Ghee has always enjoyed a special status in traditional Indian cooking and is heavily endorsed by Ayurveda for a plethora of health benefits. The world of baking is only recently discovering its uses, and with great results.
To start with, the process of making the ghee itself involves heating milk solids (clotted cream or cultured butter) until all the water has evaporated. As a result, ghee contains more fat than the butter it is made from; which means it is a saturated fat. So, when you use ghee instead of butter in your bakes, you need lesser fat than usual—a cake that needs 100 grams of butter will work with 75 grams of ghee instead.
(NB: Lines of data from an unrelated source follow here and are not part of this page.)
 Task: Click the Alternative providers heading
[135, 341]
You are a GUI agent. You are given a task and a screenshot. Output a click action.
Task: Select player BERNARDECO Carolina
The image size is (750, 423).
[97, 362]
The fact that the moisture from ghee has been evaporated also makes it a great alternative for pastry, which benefits greatly from the use of dry fats (did you know that manufacturers of French butter actually make a special variety of dry butter specifically for baking?). A shortcrust pastry made from cold ghee will also have a more pleasant palate feel as compared to one made from margarine, lard, shortening, or a combination of oil and butter. Similarly, Croissants and other laminated pastries made using ghee will be easier to work with because there will not be any moisture in the ghee to mess up your flour to fat or hydration ratios, thereby yielding flakier pastry. All you need to do is to remember to work with cold, solid ghee when making pastry or cookies because if it is melted to its liquid state, the dough will not be cohesive enough to hold the product together.
Ghee also yields a much nuttier flavor—imagine that in a freshly baked Almond Croissant or a Mawa Cake! The fact that ghee has a high smoking point also means that it does not burn easily. Therefore, if you leave your bakes in the oven just a tad longer than you ought to, chances are your ghee-laden bakes will not be completely burnt and wasted.
A tender crumb, a more rounded flavor, and health benefits to boot—what else does one need when indulging in little patisserie delights at tea-time!